-- Required action --
Start at the line with "This screenshot has" and print every line through the end of the material below. Keep it exact and free of pictures.

** Opening Extracted records block **

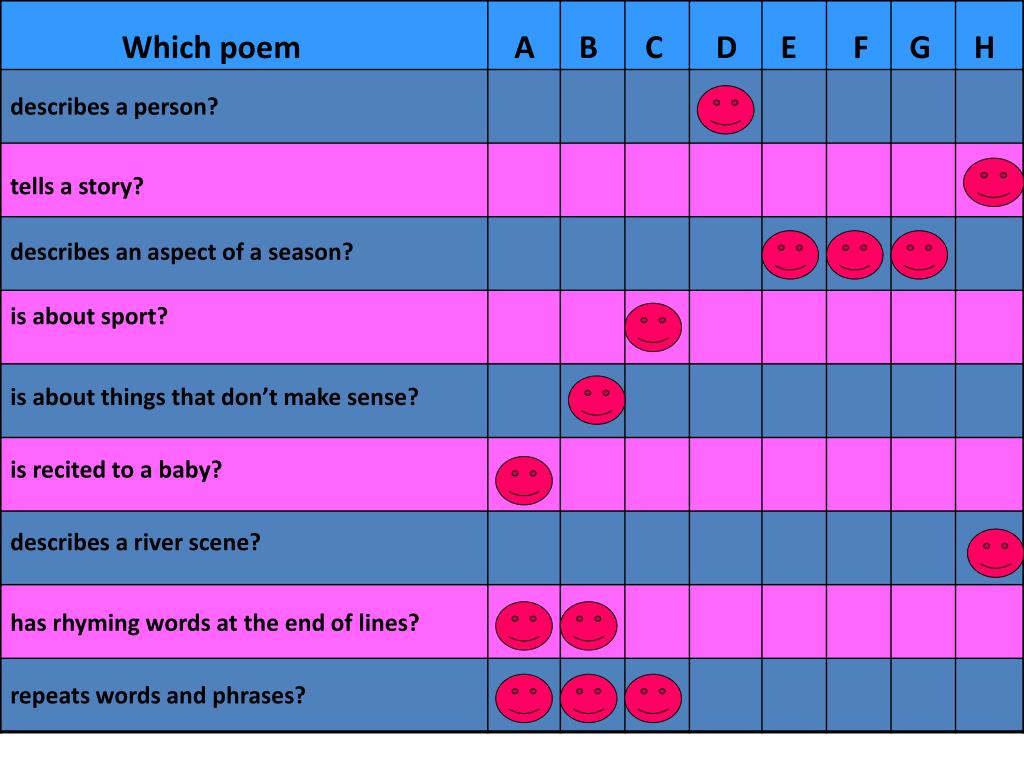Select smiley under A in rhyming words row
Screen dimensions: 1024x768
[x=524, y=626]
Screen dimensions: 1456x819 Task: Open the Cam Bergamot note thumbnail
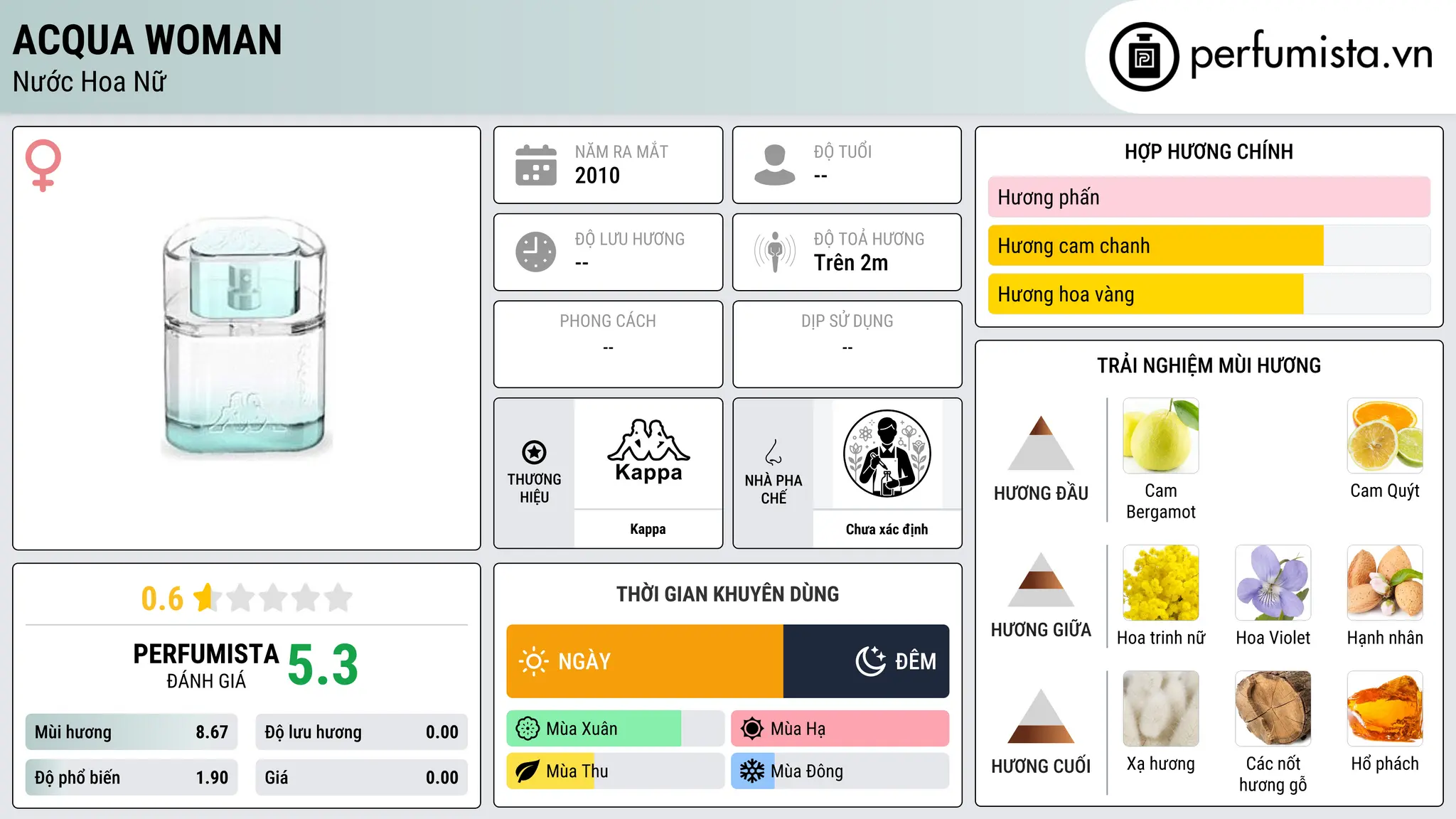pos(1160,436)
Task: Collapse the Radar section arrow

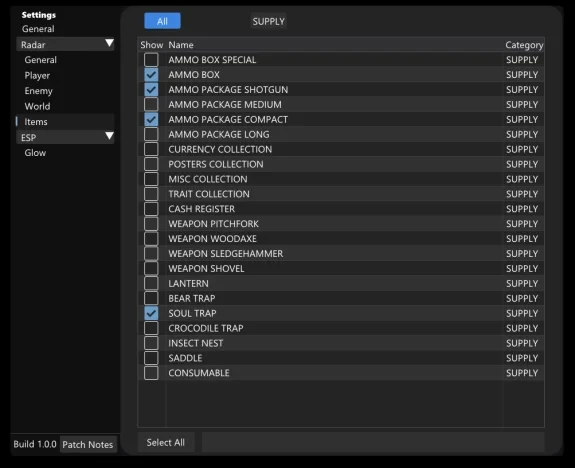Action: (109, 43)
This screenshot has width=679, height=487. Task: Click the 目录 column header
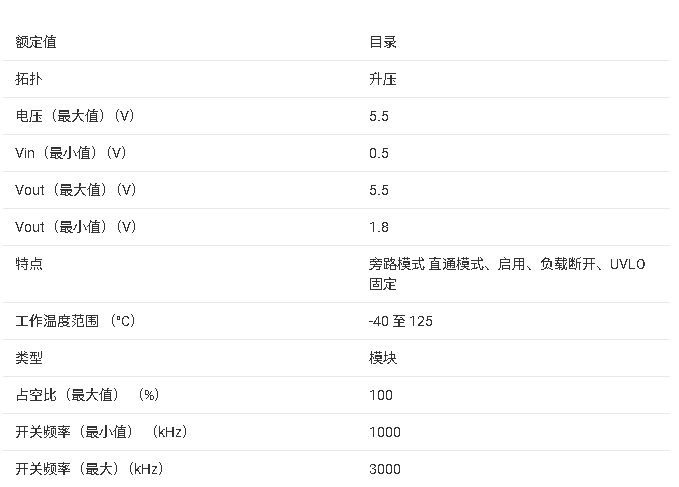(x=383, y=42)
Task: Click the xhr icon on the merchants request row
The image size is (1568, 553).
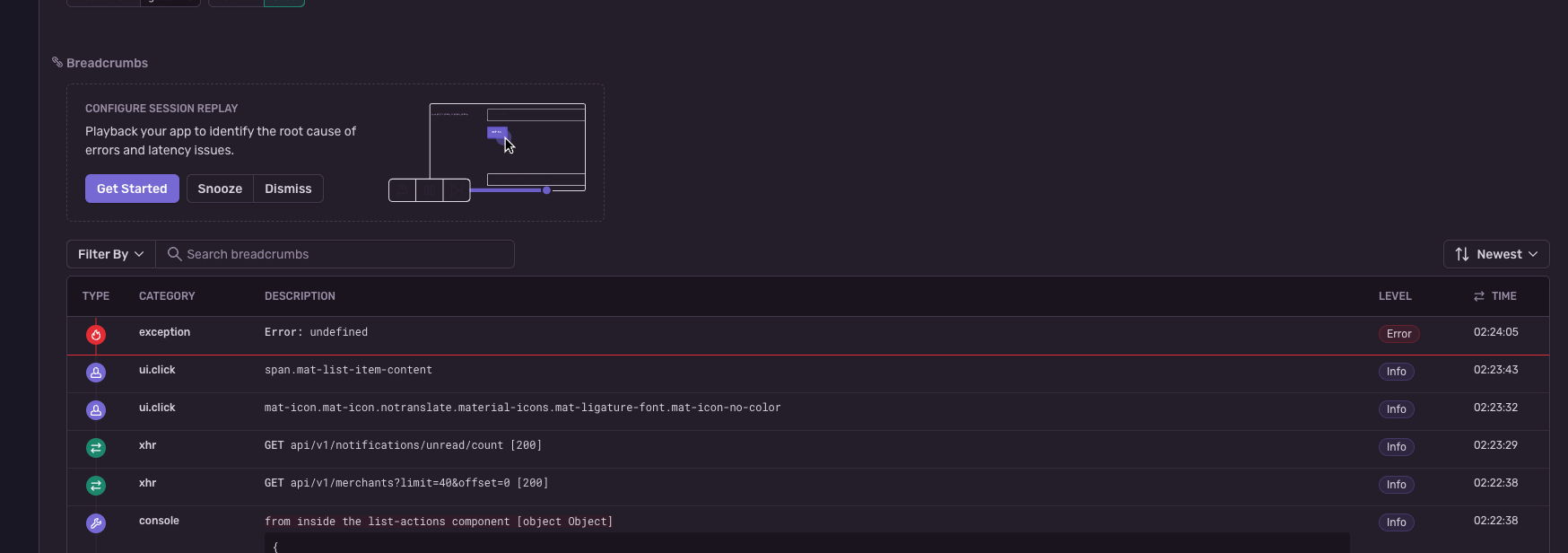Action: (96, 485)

** Closing Extracted records block **

-- Written answer --
This screenshot has width=679, height=487. Task: Click the 目录 column header
(x=383, y=42)
Task: Click the xhr icon on the merchants request row
The image size is (1568, 553).
Action: (96, 485)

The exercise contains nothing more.